Congenital Lobar Overinflation (CLO), formerly known as Congenital Lobar Emphysema, is a rare respiratory malformation characterized by the hyperinflation of one or more pulmonary lobes. Despite the old nomenclature, there is no actual destruction of alveolar walls; rather, it is a functional “air-trapping” mechanism, often due to bronchial cartilage deficiency.
Quick Clinical Summary for Radiologists
- Most Common Site: Left Upper Lobe (approx. 40-50%).
- Key Finding: Hyperlucency of the affected lobe with mass effect (mediastinal shift).
- Primary Differential: Pneumothorax (Look for the presence of lung markings!).
1. Pathophysiology and Epidemiology
CLO is typically diagnosed in the neonatal period, though mild cases may appear in older infants. It is twice as common in males. The condition arises from a “check-valve” mechanism: air enters during inspiration but cannot escape during expiration, leading to progressive lobar distension.
- Left Upper Lobe (LUL): 42%
- Right Middle Lobe (RML): 35%
- Right Upper Lobe (RUL): 21%
2. Radiographic Features: What to Look For
The imaging appearance of CLO evolves depending on the age of the patient and the timing of the scan.
Chest X-ray (CXR) Findings
- Early Phase (Birth): The affected lobe may appear opaque or hazy because it is still filled with fetal lung fluid that hasn’t cleared.
- Classical Phase: A hyperlucent, overdistended lobe.
- Mass Effect: Look for depression of the ipsilateral diaphragm and herniation of the lung across the midline (mediastinal shift).
- Vascularity: Unlike a pneumothorax, bronchovascular markings are visible within the hyperlucent area, extending to the periphery.
Computed Tomography (CT) Features
CT is the gold standard for surgical planning and confirming the diagnosis.
- Lobar Expansion: Identifying exactly which lobe is affected.
- Vessel Attenuation: Pulmonary vessels in the affected lobe appear small and stretched.
- Etiology Check: CT can identify extrinsic causes like a bronchogenic cyst or anomalous vessel (e.g., pulmonary artery sling) compressing the bronchus.
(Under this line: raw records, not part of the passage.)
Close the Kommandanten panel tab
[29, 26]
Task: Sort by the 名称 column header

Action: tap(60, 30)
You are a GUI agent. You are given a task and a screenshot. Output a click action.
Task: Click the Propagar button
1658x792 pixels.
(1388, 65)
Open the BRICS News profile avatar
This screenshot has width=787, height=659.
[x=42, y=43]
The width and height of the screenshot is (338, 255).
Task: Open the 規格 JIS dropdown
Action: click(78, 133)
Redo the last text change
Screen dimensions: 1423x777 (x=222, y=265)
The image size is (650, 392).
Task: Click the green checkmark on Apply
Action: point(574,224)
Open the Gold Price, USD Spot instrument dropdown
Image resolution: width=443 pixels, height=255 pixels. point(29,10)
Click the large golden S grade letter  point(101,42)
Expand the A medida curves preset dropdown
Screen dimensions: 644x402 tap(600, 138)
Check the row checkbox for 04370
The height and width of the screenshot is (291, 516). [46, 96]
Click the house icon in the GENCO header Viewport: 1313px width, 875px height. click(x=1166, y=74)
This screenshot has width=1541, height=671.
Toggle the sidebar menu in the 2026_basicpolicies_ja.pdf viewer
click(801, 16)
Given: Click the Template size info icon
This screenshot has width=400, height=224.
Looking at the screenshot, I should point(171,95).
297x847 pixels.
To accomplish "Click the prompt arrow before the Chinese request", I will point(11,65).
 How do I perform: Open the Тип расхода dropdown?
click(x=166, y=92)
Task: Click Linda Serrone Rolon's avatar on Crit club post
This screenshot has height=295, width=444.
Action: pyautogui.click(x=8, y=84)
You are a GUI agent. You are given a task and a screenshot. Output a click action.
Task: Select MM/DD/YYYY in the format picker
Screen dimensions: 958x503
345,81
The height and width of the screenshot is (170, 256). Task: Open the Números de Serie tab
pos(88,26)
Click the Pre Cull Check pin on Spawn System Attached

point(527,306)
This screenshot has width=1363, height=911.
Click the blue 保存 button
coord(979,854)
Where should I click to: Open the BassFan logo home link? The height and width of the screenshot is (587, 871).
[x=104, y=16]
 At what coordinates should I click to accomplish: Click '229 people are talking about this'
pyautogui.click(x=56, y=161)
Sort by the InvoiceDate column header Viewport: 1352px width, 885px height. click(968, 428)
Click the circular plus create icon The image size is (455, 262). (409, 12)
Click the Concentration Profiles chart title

3. Differential Diagnosis Table
To rank for “CLO vs Pneumothorax,” this structured comparison is essential:
| Feature | Congenital Lobar Overinflation | Tension Pneumothorax |
| Lung Markings | Present (stretched/thin) | Absent |
| Edge of Lung | No visible pleural line | Visible visceral pleural line |
| Heart/Mediastinum | Shifted away from the lesion | Shifted away from the lesion |
| Diaphragm | Flattened or inverted | Flattened or inverted |
Pro Tip: In the neonatal ICU, mistaking CLO for a tension pneumothorax can lead to the dangerous insertion of a chest tube into healthy lung tissue. Always check for those fine vascular markings.
4. Antenatal Ultrasound and MRI
With advances in fetal imaging, CLO is increasingly picked up in utero.
- Ultrasound: Appears as a hyperechoic mass within the fetal lung.
- Fetal MRI: Useful for calculating the Lung-to-Head Ratio (LHR) to predict neonatal respiratory distress severity.
5. Management and Prognosis
Management ranges from “watchful waiting” in asymptomatic cases to lobectomy for infants with severe respiratory distress. Most patients have an excellent prognosis following the removal of the affected lobe, as the remaining lung tissue undergoes compensatory growth.